I'm curious about the division of opinions here. If shells cost more to reload, then why add the additional cost of hulls?
Where is it stated so prevalently that it costs more to reload (12ga I presume) than to purchase cheap shells? By whom?

If these are folks that by a pound of powder, a couple or three hundred primers, sack of wads and bag of shot at outlets such as Cabela's or such, heck yes it is. Especially if there just throwing together loads just because it's some recipe stated somewhere.

But reloading allows one a host of options for personal preference and gain.

You can customize velocity and weight that's not easily acquired on a retail shelf.

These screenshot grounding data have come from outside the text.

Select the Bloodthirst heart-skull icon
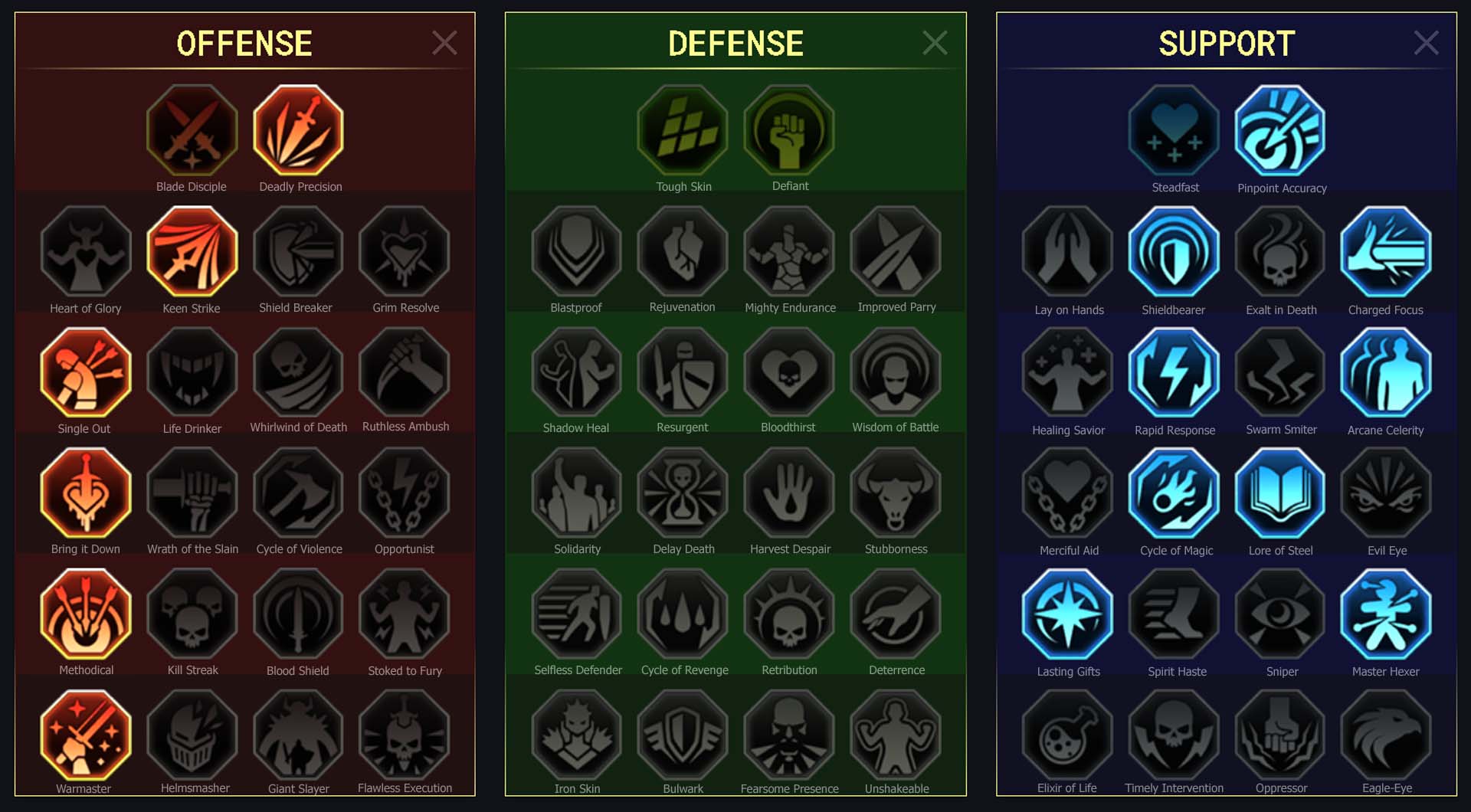 pos(789,372)
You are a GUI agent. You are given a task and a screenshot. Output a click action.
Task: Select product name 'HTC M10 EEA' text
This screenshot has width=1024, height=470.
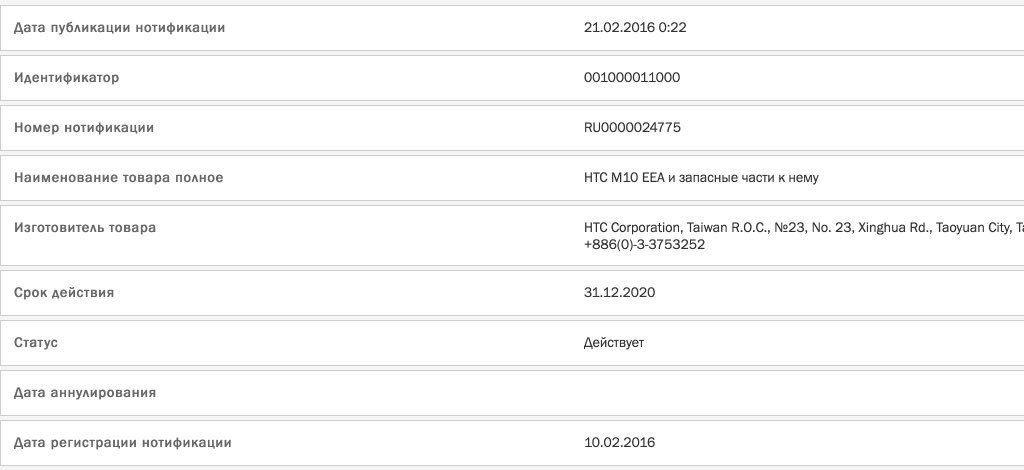coord(623,178)
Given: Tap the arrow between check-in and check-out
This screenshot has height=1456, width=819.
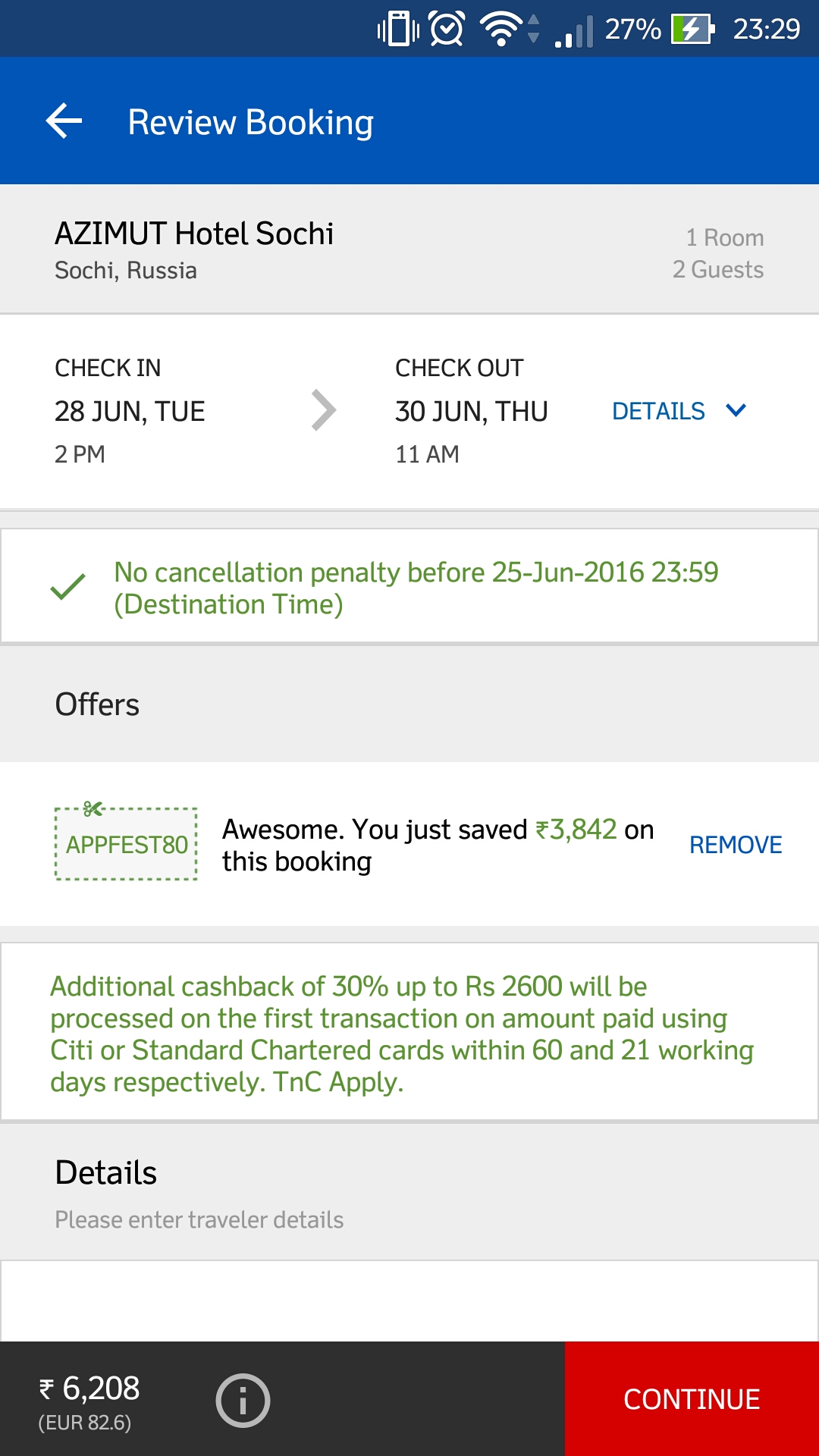Looking at the screenshot, I should 324,410.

You can obtain quality and perfection in your finished product.

You can obtain significantly better "SD's" which equates to consistency and performance that allows the shooter to perfect their game.

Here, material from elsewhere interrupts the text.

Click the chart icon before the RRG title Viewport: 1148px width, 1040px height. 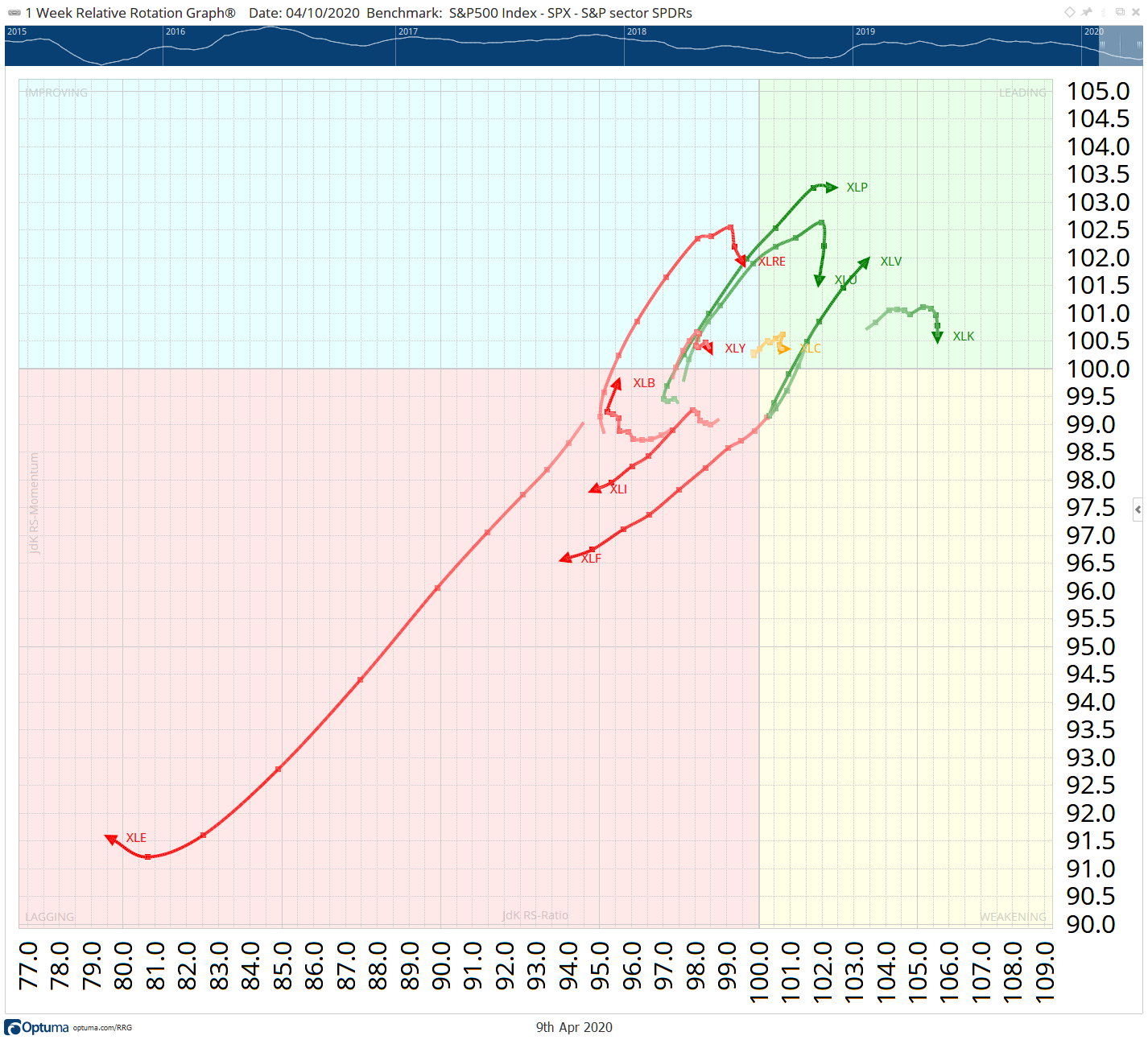click(x=14, y=12)

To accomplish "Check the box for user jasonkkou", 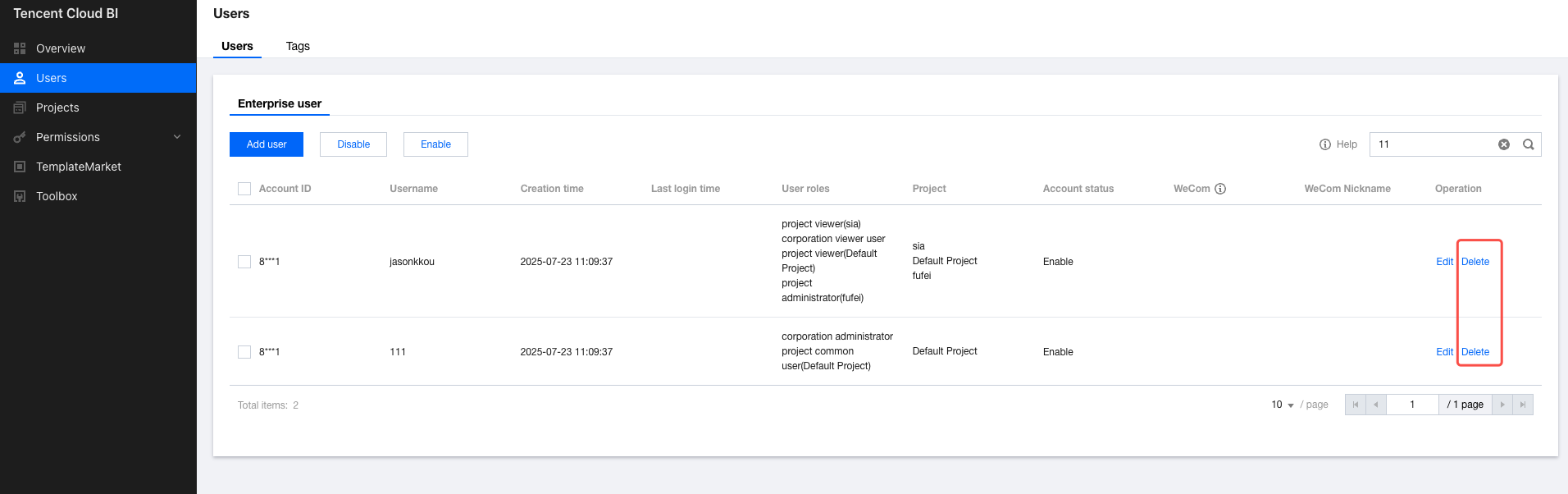I will point(244,262).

You can realize the additional rush from the accomplishment of the ammo you created that allowed yourself to just break or nearly break a perfect score.

Reloading allows you to have a volume of your favorites sitting beneath your bench, in the garage or wherever you store loaded ammo and/or be ready on a moment's notice to create more.

Reloading allows one to unwind, reflect, solitude,peace, etc.

Reloading allows me to know when I drop the hammer, the next second is about me and pointing the barrel correctly and if properly done, the shell will handle the situation.

I suspect all these so called people saying that it's cheaper to buy new than reload are:

Really not much into the game.

Are lower classes shooters if they shoot registered or lower 20's shooters if league.

Really as a law of averages have poor gun fit, poor fundamentals, and no focus. They rely on verbage versus accomplishments.

Yes I now will and do by GM ribbed hulls. But I have hoarder characteristics and I am afraid that I'll run out before I quit or otherwise never seen a need to.

Just my thoughts on the subject.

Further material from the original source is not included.